On the contrary, Rhett is bemused by the whole incident, which infuriates Scarlett further, but the barbecue is suddenly interrupted by the news of the outbreak of war. The men, including Ashley, dash off to enlist for the Confederate Army, leaving their heartbroken loved ones behind.
Scarlett bumps into Rhett again at a charity bazaar in Atlanta in aid of the Confederate war effort. Rhett has become a blockade runner for the Confederacy, in charge of merchant vessels used for breaking blockades at ports.
Gentlemen at the charity event are invited to bid in an auction for ladies to dance with them. Rhett wins a dance with Scarlett after offering a ridiculously high bid and she agrees to dance with him.
Several months later, Rhett rescues Scarlett when she is trapped in Atlanta after the war turns against the Confederates, but she still lusts after Ashley and tries to turn his head again when he is allowed leave at Christmas.
He admits to having feelings towards Scarlett, but says honour will prevent him from ever leaving his wife. This muddied the waters, because up until this point, it appeared his feelings towards her were more brother and sister than lovers.
Determined and focused
After the death of her parents, Scarlett says she will do anything to keep her family home. Determined and focused, she really means this – even when it means marrying her own sister’s fiancé for money by duping him into believing her sister has met someone else.
Scarlett’s thoughtlessness leads to Frank’s death after she foolishly drives through a dangerous shanty town in her carriage and is attacked. Frank, Rhett and a posse of local men set off in a vigilante group to avenge the attack, but Frank is killed.

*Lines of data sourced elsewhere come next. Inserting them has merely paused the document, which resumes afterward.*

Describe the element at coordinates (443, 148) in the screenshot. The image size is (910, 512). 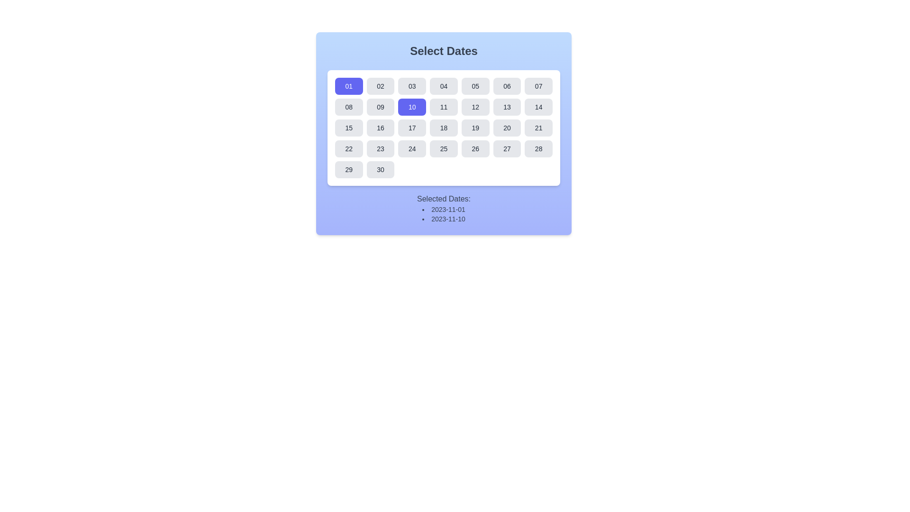
I see `the button displaying '25' in the calendar grid, located in the fifth column and fourth row` at that location.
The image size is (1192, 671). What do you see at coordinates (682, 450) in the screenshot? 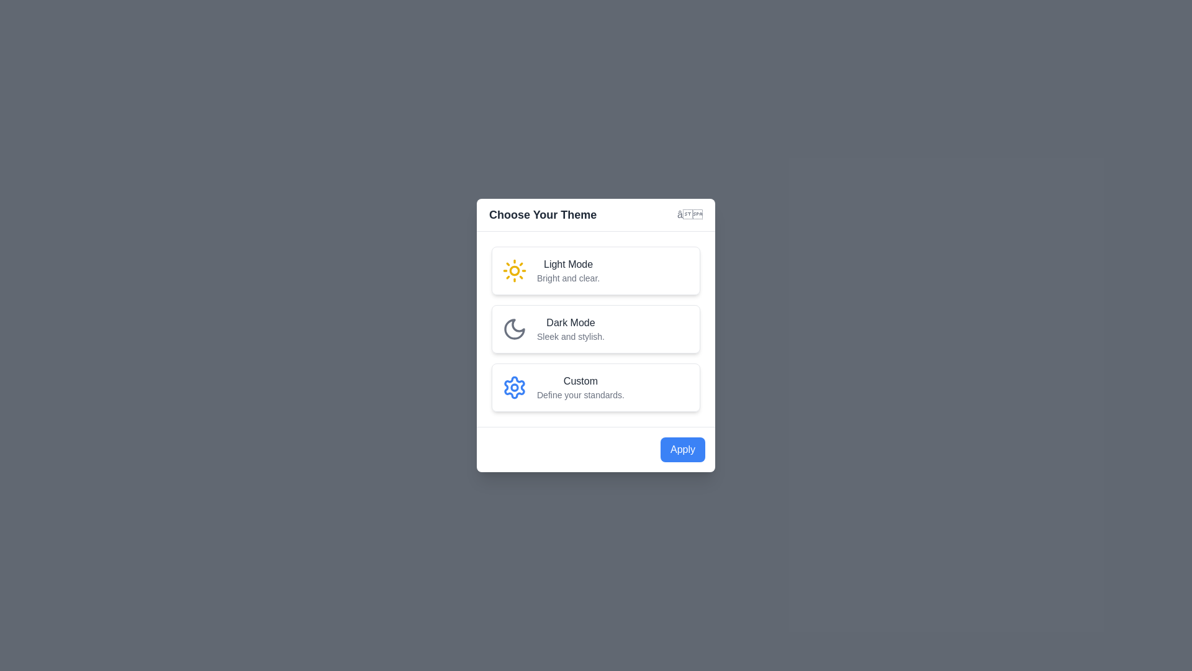
I see `the Apply button to confirm the selected theme` at bounding box center [682, 450].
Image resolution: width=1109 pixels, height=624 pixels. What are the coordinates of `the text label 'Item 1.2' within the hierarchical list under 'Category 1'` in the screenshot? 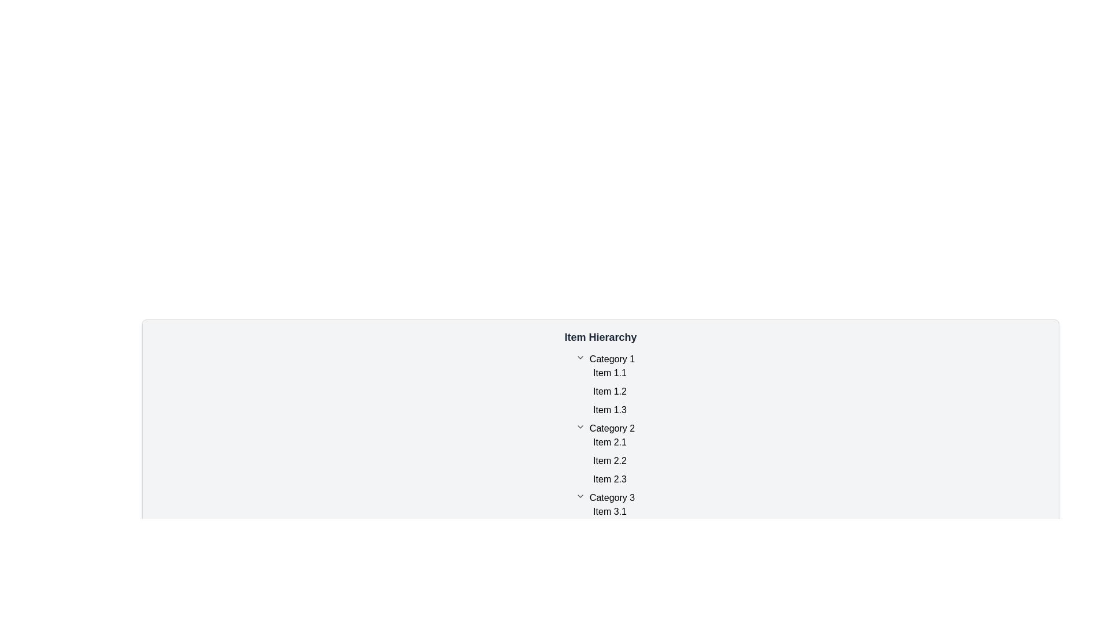 It's located at (610, 391).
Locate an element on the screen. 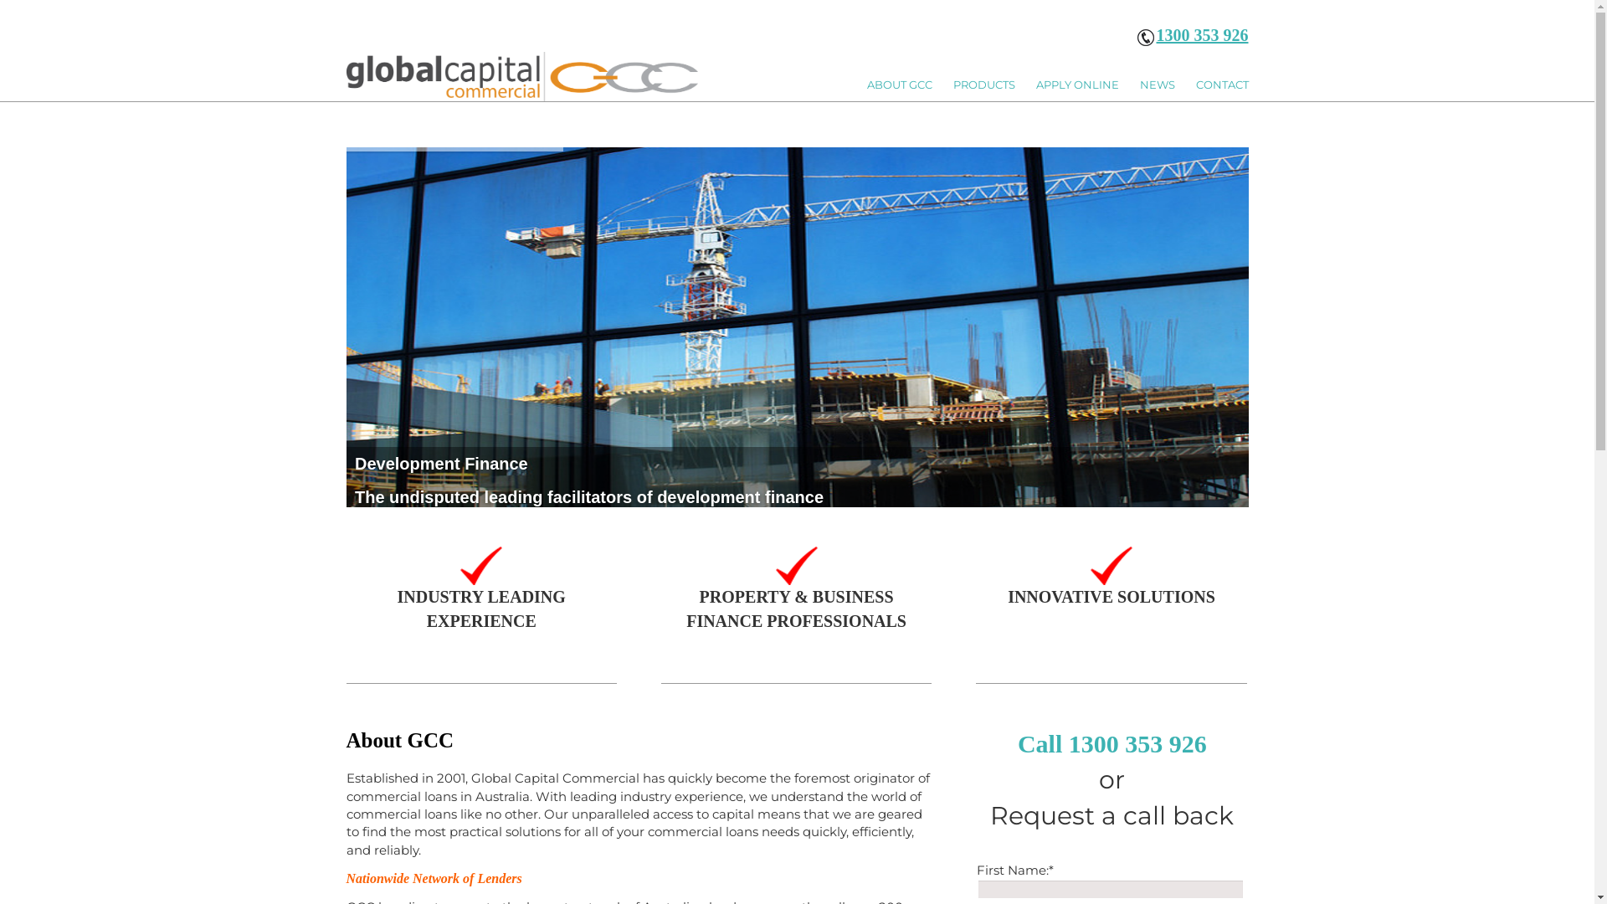 Image resolution: width=1607 pixels, height=904 pixels. 'PRODUCTS' is located at coordinates (993, 84).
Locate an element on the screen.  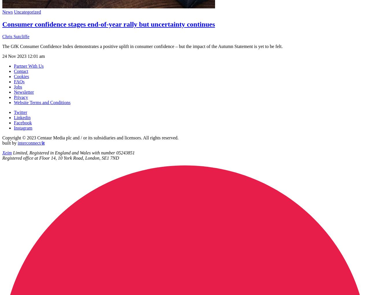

Rhett proposes to the newly-widowed Scarlett when Frank’s funeral is barely over and she accepts. At first, the marriage is a happy one and they have a daughter, Bonnie Blue, but Scarlett tells Rhett she is annoyed because having a baby has made her gain weight and she says she won’t have any more children, refusing to share a marital bedroom with him anymore. Secretly, she is still pining after Ashley.
Rhett focuses on bringing up Bonnie Blue and giving her everything she wants, including a pony, but tragedy strikes when the little girl falls from her horse and dies from her injuries, sending Rhett into a downward spiral of alcohol abuse. The couple once again become estranged.
Meanwhile, Ashley’s wife dies after a complicated pregnancy and Scarlett comforts him, but suddenly, she realises it’s Rhett whom she loves after all and she rushes back to Tara to tell him. However, he is packing his bag and preparing to leave for good.
Despite Scarlett’s pleas that she loves him, he then utters the famous line, “Frankly, my dear, I don’t give a damn.”
The romance between Rhett and Scarlett is considered one of the greatest love stories of the 20th century. The two stars of the film, Leigh, 26, and Gable, 38, were both big box office draws. Their roles in Gone with the Wind are considered by many to be the greatest performances of their life.